Il CEO e co-fondatore di CoinGecko, Bobby Ong, ha pubblicato una dichiarazione sulla visione futura della piattaforma. Ha sottolineato la solidità operativa e il costante impegno verso la trasparenza e la crescita a lungo termine.
La dichiarazione arriva mentre circolano voci secondo cui CoinGecko starebbe valutando una potenziale vendita.
Coingecko ribadisce la visione di lungo periodo nonostante le voci di una possibile vendita
Secondo recenti indiscrezioni, riportate da persone informate sui fatti, CoinGecko, aggregatore indipendente di dati sulle criptovalute, starebbe valutando una potenziale vendita a una valutazione di circa 500 milioni di dollari.

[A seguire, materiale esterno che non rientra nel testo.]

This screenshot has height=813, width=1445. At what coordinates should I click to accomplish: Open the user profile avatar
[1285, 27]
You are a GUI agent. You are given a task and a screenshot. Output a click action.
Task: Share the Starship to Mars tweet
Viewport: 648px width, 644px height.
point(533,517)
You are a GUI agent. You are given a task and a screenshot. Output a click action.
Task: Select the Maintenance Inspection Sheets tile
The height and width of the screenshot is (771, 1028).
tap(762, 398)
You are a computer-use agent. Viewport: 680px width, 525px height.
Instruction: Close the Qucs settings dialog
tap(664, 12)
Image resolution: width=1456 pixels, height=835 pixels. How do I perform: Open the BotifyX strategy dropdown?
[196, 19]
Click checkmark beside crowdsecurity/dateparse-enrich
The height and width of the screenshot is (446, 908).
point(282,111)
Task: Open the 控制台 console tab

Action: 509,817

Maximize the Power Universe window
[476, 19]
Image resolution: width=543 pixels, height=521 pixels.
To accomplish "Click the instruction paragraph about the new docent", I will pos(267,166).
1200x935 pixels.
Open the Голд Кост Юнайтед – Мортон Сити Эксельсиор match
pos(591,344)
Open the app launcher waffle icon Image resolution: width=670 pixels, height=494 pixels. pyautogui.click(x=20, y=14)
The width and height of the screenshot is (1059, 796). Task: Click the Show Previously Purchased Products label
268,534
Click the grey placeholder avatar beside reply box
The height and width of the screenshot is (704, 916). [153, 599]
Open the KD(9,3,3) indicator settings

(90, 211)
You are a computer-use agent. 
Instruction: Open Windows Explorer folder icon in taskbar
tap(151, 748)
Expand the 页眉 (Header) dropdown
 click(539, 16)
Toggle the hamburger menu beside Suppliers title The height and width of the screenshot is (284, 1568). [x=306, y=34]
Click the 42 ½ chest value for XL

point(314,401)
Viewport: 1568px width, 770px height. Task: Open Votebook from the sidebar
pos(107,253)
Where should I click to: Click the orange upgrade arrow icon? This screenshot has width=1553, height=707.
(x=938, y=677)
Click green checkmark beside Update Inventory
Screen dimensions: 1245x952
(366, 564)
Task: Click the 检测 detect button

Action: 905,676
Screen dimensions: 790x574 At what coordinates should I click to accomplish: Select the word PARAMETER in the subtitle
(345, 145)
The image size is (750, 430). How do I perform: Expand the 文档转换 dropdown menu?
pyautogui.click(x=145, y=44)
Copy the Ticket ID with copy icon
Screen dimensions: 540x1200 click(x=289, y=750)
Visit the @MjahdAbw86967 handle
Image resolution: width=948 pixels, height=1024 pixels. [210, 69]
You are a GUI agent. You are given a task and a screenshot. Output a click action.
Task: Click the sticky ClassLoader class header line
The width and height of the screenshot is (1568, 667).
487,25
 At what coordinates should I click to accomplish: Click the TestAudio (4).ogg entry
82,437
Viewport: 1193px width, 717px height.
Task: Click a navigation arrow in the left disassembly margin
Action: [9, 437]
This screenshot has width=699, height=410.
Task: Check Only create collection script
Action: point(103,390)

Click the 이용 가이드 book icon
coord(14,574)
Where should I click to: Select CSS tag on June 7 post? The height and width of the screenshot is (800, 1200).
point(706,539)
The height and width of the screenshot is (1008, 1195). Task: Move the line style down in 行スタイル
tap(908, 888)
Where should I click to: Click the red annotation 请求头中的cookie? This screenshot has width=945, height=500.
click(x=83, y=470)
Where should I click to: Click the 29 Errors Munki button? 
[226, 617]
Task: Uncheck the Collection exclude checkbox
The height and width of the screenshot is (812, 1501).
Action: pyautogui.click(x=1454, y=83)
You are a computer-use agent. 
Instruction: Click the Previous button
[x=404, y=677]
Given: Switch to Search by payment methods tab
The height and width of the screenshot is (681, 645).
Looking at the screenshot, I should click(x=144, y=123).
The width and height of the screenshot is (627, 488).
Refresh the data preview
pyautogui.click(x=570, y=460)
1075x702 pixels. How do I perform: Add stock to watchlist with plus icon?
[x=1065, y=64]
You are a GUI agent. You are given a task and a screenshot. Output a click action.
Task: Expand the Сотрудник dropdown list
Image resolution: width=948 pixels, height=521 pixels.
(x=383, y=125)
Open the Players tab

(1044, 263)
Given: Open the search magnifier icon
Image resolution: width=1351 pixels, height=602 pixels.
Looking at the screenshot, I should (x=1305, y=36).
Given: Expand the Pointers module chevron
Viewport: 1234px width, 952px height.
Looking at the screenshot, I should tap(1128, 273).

Secondo queste fonti, la società avrebbe incaricato la banca d’investimento Moelis di assisterla nel processo. Una delle fonti ha sottolineato che è ancora troppo presto per stabilire una valutazione definitiva, aggiungendo che il procedimento è stato avviato solo verso la fine dello scorso anno.
In questo contesto, Ong si è rivolto a LinkedIn per ribadire la solidità operativa di CoinGecko e i principi fondamentali dell’azienda.
“Dopo quasi 12 anni di costruzione di CoinGecko come azienda autofinanziata, una domanda che mi viene posta spesso è quale sarà il futuro. Quello che posso condividere oggi è questo: CoinGecko opera da una posizione di forza. Siamo in crescita, redditizi e vediamo una crescente domanda da parte delle istituzioni, dato che la finanza tradizionale si sta aprendo alle crypto”, ha spiegato Ong.
Ong ha aggiunto che l’azienda rivede regolarmente le possibili strategie future, evidenziando che ogni considerazione in tal senso è volta a sostenere una crescita sostenibile e a migliorare il servizio offerto sia agli utenti, sia ai clienti istituzionali.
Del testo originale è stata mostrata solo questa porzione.